**Provided passage**.
Business email has evolved. The HTML styled missives you receive today bear little resemblence to the first QWERTYUIOP punched out by Ray Tomlinson in 1971.

While the look and underlying technology have changed enormously over the last 40-odd years, most significant has been the change in the role of email in business.

No longer simply a straightforward message exchange, many people are surprised to learn that email communications can be enforced as legally binding documents.

Australian courts have taken a more active approach to technology than many realise. In fact they have responded to the universal acceptance of email as a form of business communication by accepting, and upholding, email exchanges as binding agreements. Even holding businesses accountable for terms where an exchange includes “subject to contract” or “subject to formal approval” references.

Quite aside from the legal ramifications this presents, common workplace practices have not kept pace with the changing importance of email as a business document for most of us.

When your business may be required to produce email records to defend a claim for breach of contract, being able to accurately locate relevant emails has the potential to save more than just a bit of time. Your business needs to be able to:

  • accurately identify emails relevant to a matter according to a common set of search parameters;
  • easily access those emails, regardless of who sent them and whether they are still working with you or not;
  • ensure that emails are retained in accordance with various legislative requirements. Organisations also have a common law obligation to retain all documentation that may become relevant to litigation at a later date, and in some states to dispose of such documents is a criminal offence.

What policy should a commercial organisation with the ubiquity of emails adopt? The answer “Keep them”.
Justice Sackville, C7 Federal Court Hearing, September 2006

When ‘managing email’ means that staff organise business emails in personal folders and email accounts are archived or forwarded to a manager before deletion when an employee leaves, its clear that email management is the elephant in the (board)room.

These practices keep information siloed, so you won’t search once for the matter at hand, but multiple times for each individual who may have been involved. They also push the burden of deciding what email is ‘important’ enough to keep to management (the most expensive resources in your workforce) or IT (who won’t necessarily have the business context to make informed decisions).

Although no one wants to plan for the possibility of being involved in legal proceedings, it is a legitimate business risk that can be readily anticipated and mitigated.

How you choose to approach this will be a matter of weighing the risks against potential benefits. Whether you opt for a simple approach using Windows folders, or a complex enterprise content management system, the most important factors in your success will be:

  • having an agreed file plan, defining the how and where of saving emails that is consistently applied across your business;
  • making good email management practice part of your company culture – introduce your file plan during new staff induction and educate everyone on the potential consequences of poor email management practice; and
  • ensuring it is easy to comply! Your file plan shouldn’t add to daily workload but rather integrate as seamlessly as possible with existing work flows.

Email is clearly more than simply a messaging platform, and now reaches into each and every aspect of business operations and communication. With the wealth of content locked in email messages ranging from valuable company IP to competitive information and contractual obligations, being able to effectively store, search and retrieve email is vital not only for simple operational efficiency, but also for your protection in any future legal disputes.

**The data**.
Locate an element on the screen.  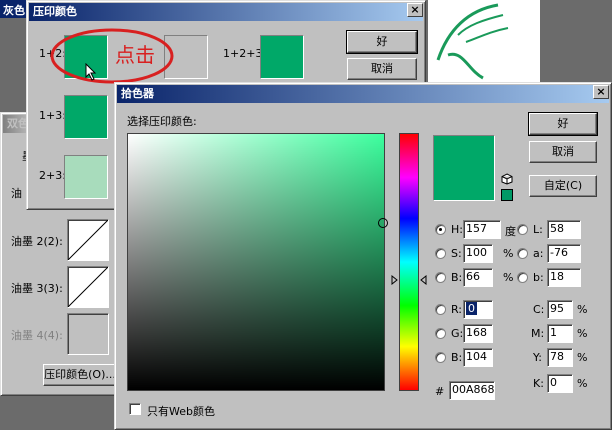
radio-b is located at coordinates (440, 278).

**Questions on the material**.
[1] In the email article, who punched out the first email in 1971?
[2] Reproduce the part of the email article starting with "Justice Sackville, C7" and going on through "anticipated and mitigated.".

**Per-task outputs**.
[1] Ray Tomlinson.

[2]
Justice Sackville, C7 Federal Court Hearing, September 2006

When ‘managing email’ means that staff organise business emails in personal folders and email accounts are archived or forwarded to a manager before deletion when an employee leaves, its clear that email management is the elephant in the (board)room.

These practices keep information siloed, so you won’t search once for the matter at hand, but multiple times for each individual who may have been involved. They also push the burden of deciding what email is ‘important’ enough to keep to management (the most expensive resources in your workforce) or IT (who won’t necessarily have the business context to make informed decisions).

Although no one wants to plan for the possibility of being involved in legal proceedings, it is a legitimate business risk that can be readily anticipated and mitigated.